Flotaron en silencio, moviéndose sin moverse. Egwene no temía que los Renegados aparecieran de repente allí, ni ninguna otra persona. Rasar tenía sus peculiaridades, algunas de las cuales tenían por finalidad la seguridad y la intimidad. Si dos hermanas tejían accesos en el mismo lugar con unos segundos de diferencia a fin de Rasar al mismo destino, no se verían a menos que fuera exactamente el mismo punto, con los tejidos exactamente idénticos, y alcanzar tal precisión no era tan fácil como podría parecer.

Al cabo de un tiempo —resultaba difícil saber cuánto exactamente, aunque Egwene calculaba alrededor de media hora— la barcaza se detuvo de repente. No hubo cambios en lo que se percibía, ni en el tejido que mantenía. Simplemente supo que un instante antes se desplazaban por la oscuridad y que al siguiente se habían parado. Abrió un acceso justo al borde de la proa de la barcaza —no estaba segura de adónde se abriría en la popa y tampoco tenía curiosidad por descubrirlo, francamente— e indicó a Lan que lo cruzara con una seña. La barcaza sólo existiría mientras ella estuviese presente, otra cosa igual al Tel’aran’rhiod.

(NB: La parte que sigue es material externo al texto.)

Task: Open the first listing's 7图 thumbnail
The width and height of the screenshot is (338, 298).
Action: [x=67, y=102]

Lan abrió la puerta de la barcaza y condujo fuera a Mandarb; cuando Egwene lo siguió ya estaba montado en el caballo. La joven dejó abierto el acceso para regresar. Unas colinas suaves se extendían en todas direcciones, cubiertas de hierba reseca. No se veían árboles, únicamente parches de matorrales agostados. Los cascos del semental levantaban pequeñas nubes de polvo. El sol matinal en aquel cielo despejado era aún más abrasador que en Murandy. Buitres de grandes alas volaban en círculo sobre algo, al sur, y en otro punto al oeste.

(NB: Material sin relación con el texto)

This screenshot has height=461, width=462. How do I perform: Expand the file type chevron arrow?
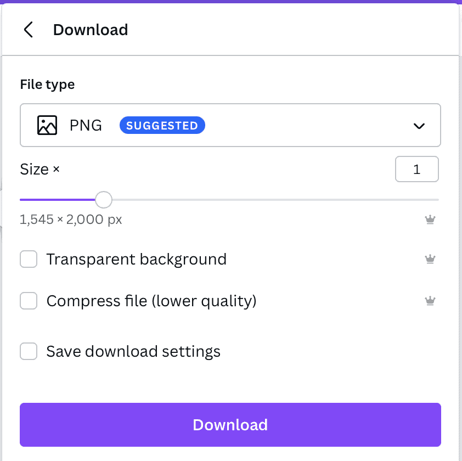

—Lan —empezó, con intención de asegurarse de que el hombre entendía lo que debía decirle a Nynaeve, pero él se le adelantó.

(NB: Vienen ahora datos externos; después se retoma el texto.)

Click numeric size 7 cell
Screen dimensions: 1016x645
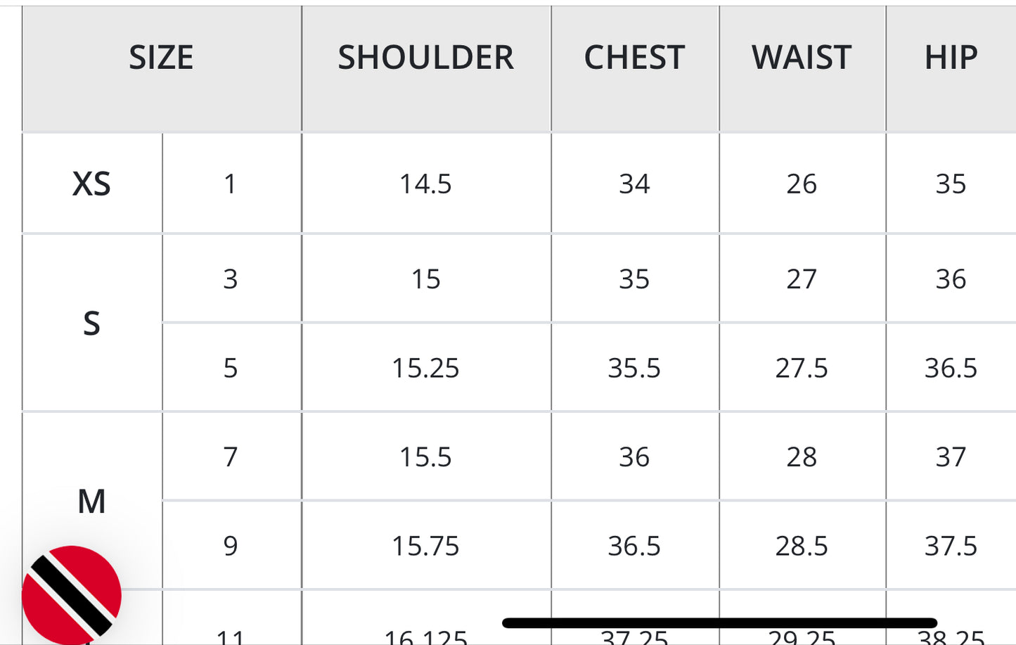[x=231, y=457]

—Cinco o seis días, dijisteis —comenzó, mirando hacia el sur—. Puedo llegar antes. Estará a salvo, os lo prometo. —Mandarb caracoleó, tan impaciente como su jinete, pero Lan lo sujetó con firmeza—. Habéis llegado muy lejos desde que salisteis de Dos Ríos. —Bajó la vista hacia ella y sonrió. Cualquier atisbo de calidez en el rictus quedó absorbido por la frialdad de sus ojos—. Ahora tenéis dominio sobre Myrelle y Nisao, algo con lo que atarlas en corto. No dejéis que vuelvan a discutiros nada. Imponeos. Que estén a vuestras órdenes, madre. No hay que bajar la guardia. —Inclinó ligeramente la cabeza, taconeó los ijares de Mandarb, llevándolo al paso el trecho suficiente para no levantar polvo cerca de Egwene, y después partió a galope.